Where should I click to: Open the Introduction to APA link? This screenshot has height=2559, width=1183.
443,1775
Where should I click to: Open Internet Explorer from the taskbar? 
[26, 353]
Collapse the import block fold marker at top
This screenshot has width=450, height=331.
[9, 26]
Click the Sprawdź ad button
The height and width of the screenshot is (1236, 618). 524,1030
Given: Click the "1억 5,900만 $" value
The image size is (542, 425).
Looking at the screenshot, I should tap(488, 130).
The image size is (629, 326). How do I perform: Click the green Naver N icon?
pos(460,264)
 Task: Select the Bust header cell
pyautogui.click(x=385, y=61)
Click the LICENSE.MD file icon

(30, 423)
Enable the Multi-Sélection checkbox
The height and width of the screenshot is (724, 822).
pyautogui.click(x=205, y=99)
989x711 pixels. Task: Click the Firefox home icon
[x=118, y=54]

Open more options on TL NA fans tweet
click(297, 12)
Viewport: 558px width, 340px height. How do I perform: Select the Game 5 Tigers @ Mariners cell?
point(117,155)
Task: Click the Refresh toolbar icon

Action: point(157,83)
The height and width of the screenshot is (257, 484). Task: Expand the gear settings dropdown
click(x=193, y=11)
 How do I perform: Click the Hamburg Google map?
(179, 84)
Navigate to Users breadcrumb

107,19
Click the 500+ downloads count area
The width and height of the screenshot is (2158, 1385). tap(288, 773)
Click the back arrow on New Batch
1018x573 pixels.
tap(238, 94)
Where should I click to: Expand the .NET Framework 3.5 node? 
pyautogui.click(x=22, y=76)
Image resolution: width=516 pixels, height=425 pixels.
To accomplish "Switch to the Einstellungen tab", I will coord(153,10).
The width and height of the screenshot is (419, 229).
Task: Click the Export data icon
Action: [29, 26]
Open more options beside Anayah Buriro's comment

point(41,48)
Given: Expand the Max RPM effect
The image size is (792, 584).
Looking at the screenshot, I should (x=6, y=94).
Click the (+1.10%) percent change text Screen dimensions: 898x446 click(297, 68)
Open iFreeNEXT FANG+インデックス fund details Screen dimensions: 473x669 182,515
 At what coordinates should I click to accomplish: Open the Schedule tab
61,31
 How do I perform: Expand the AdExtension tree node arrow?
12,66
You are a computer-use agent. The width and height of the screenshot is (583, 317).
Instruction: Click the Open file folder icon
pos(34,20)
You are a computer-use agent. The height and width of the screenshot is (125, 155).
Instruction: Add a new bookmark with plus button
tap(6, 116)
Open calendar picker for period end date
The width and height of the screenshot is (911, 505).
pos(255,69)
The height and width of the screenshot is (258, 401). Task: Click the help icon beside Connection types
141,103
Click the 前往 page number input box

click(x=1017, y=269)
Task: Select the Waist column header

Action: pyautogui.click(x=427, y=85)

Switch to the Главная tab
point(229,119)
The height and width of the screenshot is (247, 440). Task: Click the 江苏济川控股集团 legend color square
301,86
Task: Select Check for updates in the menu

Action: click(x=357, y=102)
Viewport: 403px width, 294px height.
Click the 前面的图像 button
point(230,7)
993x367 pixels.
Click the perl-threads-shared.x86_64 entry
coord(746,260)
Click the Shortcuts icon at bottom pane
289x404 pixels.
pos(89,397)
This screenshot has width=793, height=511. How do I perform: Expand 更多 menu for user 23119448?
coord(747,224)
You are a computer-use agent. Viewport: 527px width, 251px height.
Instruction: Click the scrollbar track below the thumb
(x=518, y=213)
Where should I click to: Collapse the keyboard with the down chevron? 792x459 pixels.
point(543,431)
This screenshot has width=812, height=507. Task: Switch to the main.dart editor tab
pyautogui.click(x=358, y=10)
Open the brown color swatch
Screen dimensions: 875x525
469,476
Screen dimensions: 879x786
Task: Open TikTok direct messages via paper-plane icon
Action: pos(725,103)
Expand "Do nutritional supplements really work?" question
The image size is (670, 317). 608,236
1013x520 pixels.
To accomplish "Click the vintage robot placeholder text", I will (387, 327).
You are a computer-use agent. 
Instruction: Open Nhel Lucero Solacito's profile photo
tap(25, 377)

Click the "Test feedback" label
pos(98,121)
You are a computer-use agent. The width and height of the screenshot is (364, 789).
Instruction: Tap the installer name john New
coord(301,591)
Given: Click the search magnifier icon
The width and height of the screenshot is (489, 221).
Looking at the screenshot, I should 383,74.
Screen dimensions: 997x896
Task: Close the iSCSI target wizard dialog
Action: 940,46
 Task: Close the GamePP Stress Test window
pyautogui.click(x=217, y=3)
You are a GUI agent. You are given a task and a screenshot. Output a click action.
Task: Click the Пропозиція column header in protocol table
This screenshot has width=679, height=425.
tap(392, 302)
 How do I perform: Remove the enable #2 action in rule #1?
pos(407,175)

= Work instruction =
Transcription of the entire listing, word for word, is required.

= Task result =
Where should I click to: Open the Introduction to APA link? This screenshot has height=2559, width=1183.
443,1775
Where should I click to: Open Internet Explorer from the taskbar? 
[26, 353]
Collapse the import block fold marker at top
This screenshot has width=450, height=331.
[9, 26]
Click the Sprawdź ad button
The height and width of the screenshot is (1236, 618). 524,1030
Given: Click the "1억 5,900만 $" value
The image size is (542, 425).
Looking at the screenshot, I should tap(488, 130).
The image size is (629, 326). How do I perform: Click the green Naver N icon?
pos(460,264)
 Task: Select the Bust header cell
pyautogui.click(x=385, y=61)
Click the LICENSE.MD file icon

(30, 423)
Enable the Multi-Sélection checkbox
The height and width of the screenshot is (724, 822).
pyautogui.click(x=205, y=99)
989x711 pixels. Task: Click the Firefox home icon
[x=118, y=54]

Open more options on TL NA fans tweet
click(297, 12)
Viewport: 558px width, 340px height. How do I perform: Select the Game 5 Tigers @ Mariners cell?
point(117,155)
Task: Click the Refresh toolbar icon

Action: point(157,83)
The height and width of the screenshot is (257, 484). Task: Expand the gear settings dropdown
click(x=193, y=11)
 How do I perform: Click the Hamburg Google map?
(179, 84)
Navigate to Users breadcrumb

107,19
Click the 500+ downloads count area
The width and height of the screenshot is (2158, 1385). tap(288, 773)
Click the back arrow on New Batch
1018x573 pixels.
tap(238, 94)
Where should I click to: Expand the .NET Framework 3.5 node? 
pyautogui.click(x=22, y=76)
Image resolution: width=516 pixels, height=425 pixels.
To accomplish "Switch to the Einstellungen tab", I will coord(153,10).
The width and height of the screenshot is (419, 229).
Task: Click the Export data icon
Action: [29, 26]
Open more options beside Anayah Buriro's comment

point(41,48)
Given: Expand the Max RPM effect
The image size is (792, 584).
Looking at the screenshot, I should (x=6, y=94).
Click the (+1.10%) percent change text Screen dimensions: 898x446 click(297, 68)
Open iFreeNEXT FANG+インデックス fund details Screen dimensions: 473x669 182,515
 At what coordinates should I click to accomplish: Open the Schedule tab
61,31
 How do I perform: Expand the AdExtension tree node arrow?
12,66
You are a computer-use agent. The width and height of the screenshot is (583, 317).
Instruction: Click the Open file folder icon
pos(34,20)
You are a computer-use agent. The height and width of the screenshot is (125, 155).
Instruction: Add a new bookmark with plus button
tap(6, 116)
Open calendar picker for period end date
The width and height of the screenshot is (911, 505).
pos(255,69)
The height and width of the screenshot is (258, 401). Task: Click the help icon beside Connection types
141,103
Click the 前往 page number input box

click(x=1017, y=269)
Task: Select the Waist column header

Action: pyautogui.click(x=427, y=85)

Switch to the Главная tab
point(229,119)
The height and width of the screenshot is (247, 440). Task: Click the 江苏济川控股集团 legend color square
301,86
Task: Select Check for updates in the menu

Action: click(x=357, y=102)
Viewport: 403px width, 294px height.
Click the 前面的图像 button
point(230,7)
993x367 pixels.
Click the perl-threads-shared.x86_64 entry
coord(746,260)
Click the Shortcuts icon at bottom pane
289x404 pixels.
pos(89,397)
This screenshot has width=793, height=511. How do I perform: Expand 更多 menu for user 23119448?
coord(747,224)
You are a computer-use agent. Viewport: 527px width, 251px height.
Instruction: Click the scrollbar track below the thumb
(x=518, y=213)
Where should I click to: Collapse the keyboard with the down chevron? 792x459 pixels.
point(543,431)
This screenshot has width=812, height=507. Task: Switch to the main.dart editor tab
pyautogui.click(x=358, y=10)
Open the brown color swatch
Screen dimensions: 875x525
469,476
Screen dimensions: 879x786
Task: Open TikTok direct messages via paper-plane icon
Action: pos(725,103)
Expand "Do nutritional supplements really work?" question
The image size is (670, 317). 608,236
1013x520 pixels.
To accomplish "Click the vintage robot placeholder text", I will (387, 327).
You are a computer-use agent. 
Instruction: Open Nhel Lucero Solacito's profile photo
tap(25, 377)

Click the "Test feedback" label
pos(98,121)
You are a computer-use agent. The width and height of the screenshot is (364, 789).
Instruction: Tap the installer name john New
coord(301,591)
Given: Click the search magnifier icon
The width and height of the screenshot is (489, 221).
Looking at the screenshot, I should 383,74.
Screen dimensions: 997x896
Task: Close the iSCSI target wizard dialog
Action: 940,46
 Task: Close the GamePP Stress Test window
pyautogui.click(x=217, y=3)
You are a GUI agent. You are given a task and a screenshot. Output a click action.
Task: Click the Пропозиція column header in protocol table
This screenshot has width=679, height=425.
tap(392, 302)
 How do I perform: Remove the enable #2 action in rule #1?
pos(407,175)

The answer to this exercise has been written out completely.